46

 

       JOHN PLUMMER

 

    Who led the queen?

    Doug did.

    Heh heh, looks like I might save my meld after all!  I was beginning to wonder.

    With him playing like that, you could just win.  Clare stabs a crooked old finger through a pretzel and hooks it over to his mouth.  It disappears save for a spray of crumbs and saliva.  Doug glances at him, his eyes guilty and angry at the same time.  The old man doesn't notice.  He trumps the ten.

    Hey, that was the last good card I had.

    He makes a wheezing sound that I take for a laugh.  It does my heart good to hear the happiness that winning brings him.  As if he were a child, we always make a point of it when he bests us in a particularly painful way.  We do not let him win; he would spot that in a second, but he does allow us to patronize him this way, making a fuss when he beats us.

    The screen door creaks in the same way that it has for years.  We all look up except Clare.  Doug seems to tighten up, like a knot drawn in from both ends, his body shrinking into itself.  I tip my glass up and watch the door out of the corner of my eye.  Art steps through the space and wipes his feet on the mat.  He says something to Lorraine and Elvira, and the door squeals closed; it's a sound--like old leather--that I've come to love.  It is a sound of my father and my mother and a past I don't remember at all.  He comes toward us, smiling a smug little smile.  Like he swallowed a canary.

    I would oil that old thing, but they promised me the aluminum stuff'll be here on Monday.  Not much point in it now, I guess.

    He pushes his sleeves further back and begins to wash his hands in the brand-new stainless steel sink.

    Don't tell Lorraine I'm washing my hands in here.  He winks. Who's winning?

    Who do you think?  I grin at him.

    Clare lays a card.

    What's the idea of walling up that doorway?

    Art stops, his arms lathered to the elbows.  What do you mean, what's the idea?  I'm closing off the doorway.  That's all.

    Right in front of him?

    Eric and I both stare at the table.  Clare studies his cards.

    It's going to be the pantry.  It's not big enough for anything else.  And on the other side is going to be the dining room.

    It's his bedroom!

    It's where he sleeps; it was never a bedroom until he decided he wasn't going up and down the stairs anymore.

    You know he can't!

    We'll be here.  There's no reason he has to.

    So in the mean time you just drywall up that doorway right in front of him?  Right while he's sitting there in bed?

    Art nods.  I guess that's where he was when I started it.  I took him outside when he started coughing at the dust.  Next, I'm doing the window.

    The window?

    Yep.  I don't want a window in the pantry.  I'm walling it up before they come with the siding.

    You're walling up his window?  Doug just stares at him, his face unbelieving.  You'd do that?

    I told you, it's not going to be his room.  It's going to be my pantry.  I always thought it would be nice to have a pantry.

    And what are you going to do with him?  Put him out on the porch?

    No.  He grins and rinses his arms.  No, I thought I'd put him out with that dog of his, he's taken such a liking to it lately.

    God damn it!

    Art stops, for the first time realizing how serious Doug is.  He drops the towel on the new countertop.  Now listen here Doug.  I told him what I was going to do.  There's a nice little room over the new living room.  I took his toilet up there for him, and he'll be right next to our bedroom if he needs help with anything.

    You know he can't go them stairs!

    Like I said, there's no reason why he should have to.  We're going to be here.
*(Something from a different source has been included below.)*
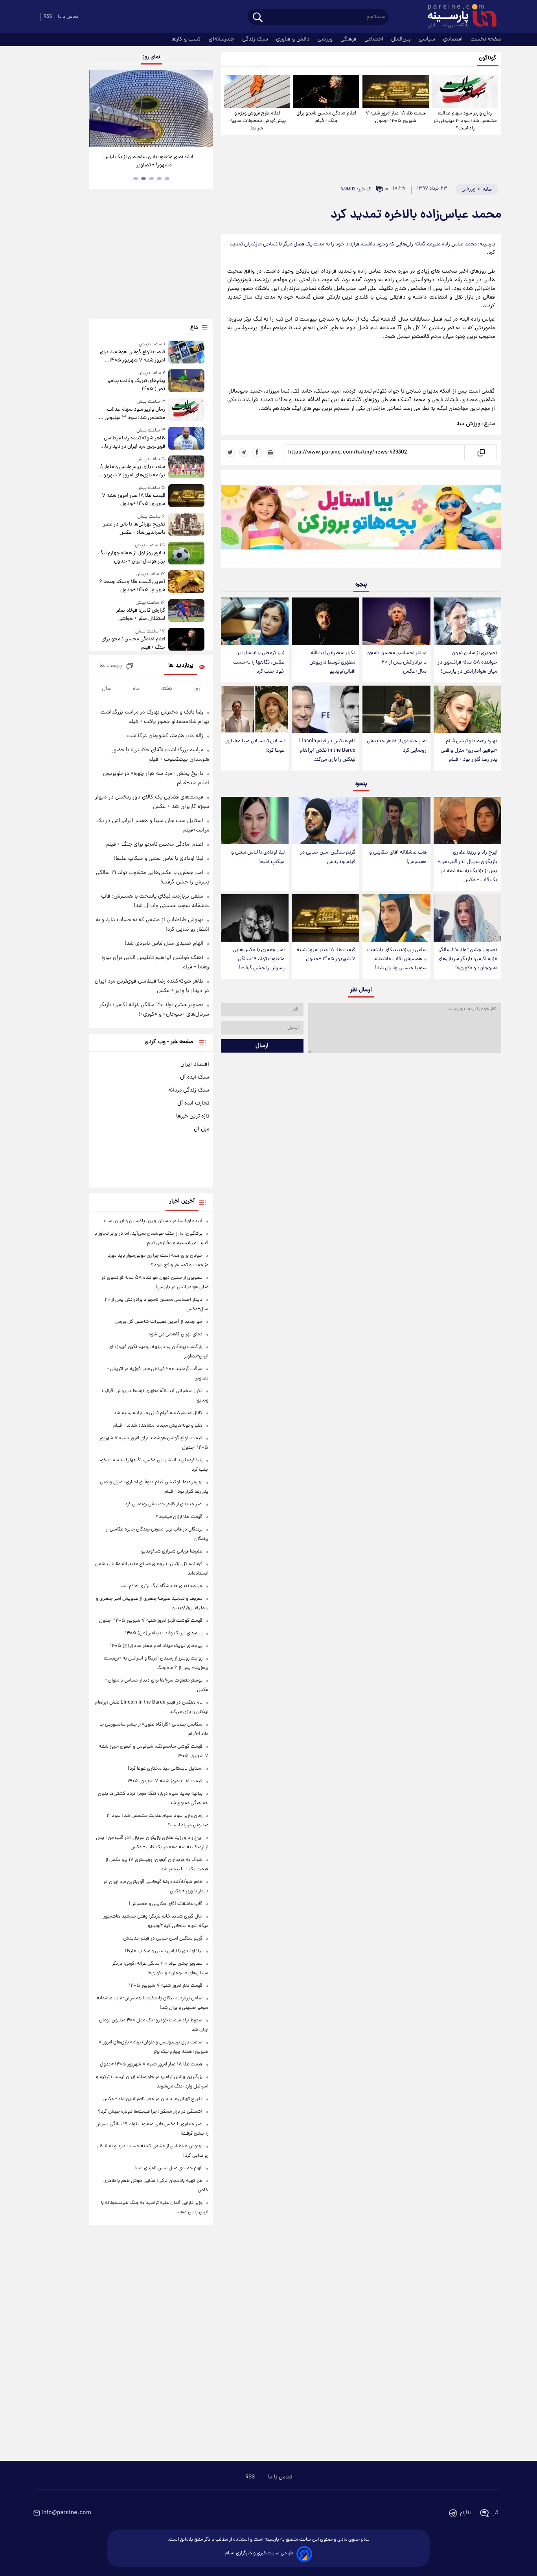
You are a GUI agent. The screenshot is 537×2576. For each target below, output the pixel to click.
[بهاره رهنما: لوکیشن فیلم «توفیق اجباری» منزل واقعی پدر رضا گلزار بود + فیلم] (467, 709)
    Doug just sits there, his elbows on the table, looking for all the world like he's going to leap at Art any second.  So, this is the way you do it, he finally says.  This is the way you do it.

    What?  Art looks at me.  What's he talking about?

    I shrug and shake my head.

    Look, what are you getting all bothered about this for?  It didn't seem to faze him in the least when I told him.  He faces Clare, Did it?  You didn't say a thing.  What'd you say to him?

    He didn't say a word to me.  I just came up here and saw all that wood in there and I couldn't believe you'd do that.  I thought I knew you pretty good.  I thought I would be able to tell.  Jesus!  You sure fooled me.

            Art looks like somebody just hauled off and hit him.  He stares at Doug for a minute, but I can tell there won't be any more words.  They look at each other like that for a few more seconds, each of them waiting for the other to do something.  Finally the old man coughs.  He shakes from head to toe.  Art gets the pitcher from the pitcher and fills a glass.  It's a jelly glass, with Yogi Bear on the side.  Anybody want any while it's out?  He asks, his voice low and kind of husky.  Eric pushes his chair back a little.  We all shake our heads except Doug.  Nobody wants any.